▸ TASK TO COMPLETE:
Please retype the records below exactly as they stand.

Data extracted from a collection
===

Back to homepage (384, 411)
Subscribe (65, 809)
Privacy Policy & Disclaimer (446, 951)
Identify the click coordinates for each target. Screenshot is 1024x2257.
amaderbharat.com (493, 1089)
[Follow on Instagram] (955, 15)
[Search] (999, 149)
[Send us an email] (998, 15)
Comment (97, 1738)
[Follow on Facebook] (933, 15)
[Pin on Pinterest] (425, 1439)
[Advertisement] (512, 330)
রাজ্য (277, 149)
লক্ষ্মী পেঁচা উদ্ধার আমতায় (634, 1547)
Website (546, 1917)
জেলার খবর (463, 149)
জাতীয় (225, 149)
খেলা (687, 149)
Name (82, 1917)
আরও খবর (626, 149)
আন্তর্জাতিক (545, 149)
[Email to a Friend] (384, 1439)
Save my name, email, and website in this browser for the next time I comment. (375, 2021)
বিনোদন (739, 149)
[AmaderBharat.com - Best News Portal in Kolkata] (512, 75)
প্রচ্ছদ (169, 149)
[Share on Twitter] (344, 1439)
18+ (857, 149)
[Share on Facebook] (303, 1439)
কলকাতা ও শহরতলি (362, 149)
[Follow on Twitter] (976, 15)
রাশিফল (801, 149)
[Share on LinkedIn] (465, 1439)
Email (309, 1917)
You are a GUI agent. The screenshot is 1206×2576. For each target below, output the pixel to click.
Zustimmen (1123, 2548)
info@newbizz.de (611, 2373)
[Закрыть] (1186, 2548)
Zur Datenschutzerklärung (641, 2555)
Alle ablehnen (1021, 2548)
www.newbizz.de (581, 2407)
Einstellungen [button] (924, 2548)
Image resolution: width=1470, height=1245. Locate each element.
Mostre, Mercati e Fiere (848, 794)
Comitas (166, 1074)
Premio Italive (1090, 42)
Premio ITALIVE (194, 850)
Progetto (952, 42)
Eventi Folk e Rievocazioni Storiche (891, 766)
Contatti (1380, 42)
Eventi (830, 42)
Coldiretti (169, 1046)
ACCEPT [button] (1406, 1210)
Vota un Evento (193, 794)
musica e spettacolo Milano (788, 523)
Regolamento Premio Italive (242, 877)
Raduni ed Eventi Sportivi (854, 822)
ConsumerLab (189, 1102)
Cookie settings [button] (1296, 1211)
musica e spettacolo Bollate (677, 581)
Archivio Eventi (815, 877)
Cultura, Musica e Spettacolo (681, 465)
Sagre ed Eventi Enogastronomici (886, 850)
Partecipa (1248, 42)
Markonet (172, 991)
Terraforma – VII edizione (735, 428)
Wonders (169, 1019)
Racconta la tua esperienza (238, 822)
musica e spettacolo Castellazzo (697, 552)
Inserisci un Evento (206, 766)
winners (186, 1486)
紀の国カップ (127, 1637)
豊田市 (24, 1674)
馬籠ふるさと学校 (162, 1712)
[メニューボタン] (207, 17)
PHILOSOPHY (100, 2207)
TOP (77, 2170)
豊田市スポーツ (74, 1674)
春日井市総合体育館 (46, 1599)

===

▸ RESULT OF THE TASK:
Back to homepage (384, 411)
Subscribe (65, 809)
Privacy Policy & Disclaimer (446, 951)
Identify the click coordinates for each target. Screenshot is 1024x2257.
amaderbharat.com (493, 1089)
[Follow on Instagram] (955, 15)
[Search] (999, 149)
[Send us an email] (998, 15)
Comment (97, 1738)
[Follow on Facebook] (933, 15)
[Pin on Pinterest] (425, 1439)
[Advertisement] (512, 330)
রাজ্য (277, 149)
লক্ষ্মী পেঁচা উদ্ধার আমতায় (634, 1547)
Website (546, 1917)
জেলার খবর (463, 149)
জাতীয় (225, 149)
খেলা (687, 149)
Name (82, 1917)
আরও খবর (626, 149)
আন্তর্জাতিক (545, 149)
[Email to a Friend] (384, 1439)
Save my name, email, and website in this browser for the next time I comment. (375, 2021)
বিনোদন (739, 149)
[AmaderBharat.com - Best News Portal in Kolkata] (512, 75)
প্রচ্ছদ (169, 149)
[Share on Twitter] (344, 1439)
18+ (857, 149)
[Share on Facebook] (303, 1439)
কলকাতা ও শহরতলি (362, 149)
[Follow on Twitter] (976, 15)
রাশিফল (801, 149)
[Share on LinkedIn] (465, 1439)
Email (309, 1917)
You are a GUI agent. The screenshot is 1206×2576. For each target below, output the pixel to click.
Zustimmen (1123, 2548)
info@newbizz.de (611, 2373)
[Закрыть] (1186, 2548)
Zur Datenschutzerklärung (641, 2555)
Alle ablehnen (1021, 2548)
www.newbizz.de (581, 2407)
Einstellungen [button] (924, 2548)
Image resolution: width=1470, height=1245. Locate each element.
Mostre, Mercati e Fiere (848, 794)
Comitas (166, 1074)
Premio Italive (1090, 42)
Premio ITALIVE (194, 850)
Progetto (952, 42)
Eventi Folk e Rievocazioni Storiche (891, 766)
Contatti (1380, 42)
Eventi (830, 42)
Coldiretti (169, 1046)
ACCEPT [button] (1406, 1210)
Vota un Evento (193, 794)
musica e spettacolo Milano (788, 523)
Regolamento Premio Italive (242, 877)
Raduni ed Eventi Sportivi (854, 822)
ConsumerLab (189, 1102)
Cookie settings [button] (1296, 1211)
musica e spettacolo Bollate (677, 581)
Archivio Eventi (815, 877)
Cultura, Musica e Spettacolo (681, 465)
Sagre ed Eventi Enogastronomici (886, 850)
Partecipa (1248, 42)
Markonet (172, 991)
Terraforma – VII edizione (735, 428)
Wonders (169, 1019)
Racconta la tua esperienza (238, 822)
musica e spettacolo Castellazzo (697, 552)
Inserisci un Evento (206, 766)
winners (186, 1486)
紀の国カップ (127, 1637)
豊田市 (24, 1674)
馬籠ふるさと学校 (162, 1712)
[メニューボタン] (207, 17)
PHILOSOPHY (100, 2207)
TOP (77, 2170)
豊田市スポーツ (74, 1674)
春日井市総合体育館 (46, 1599)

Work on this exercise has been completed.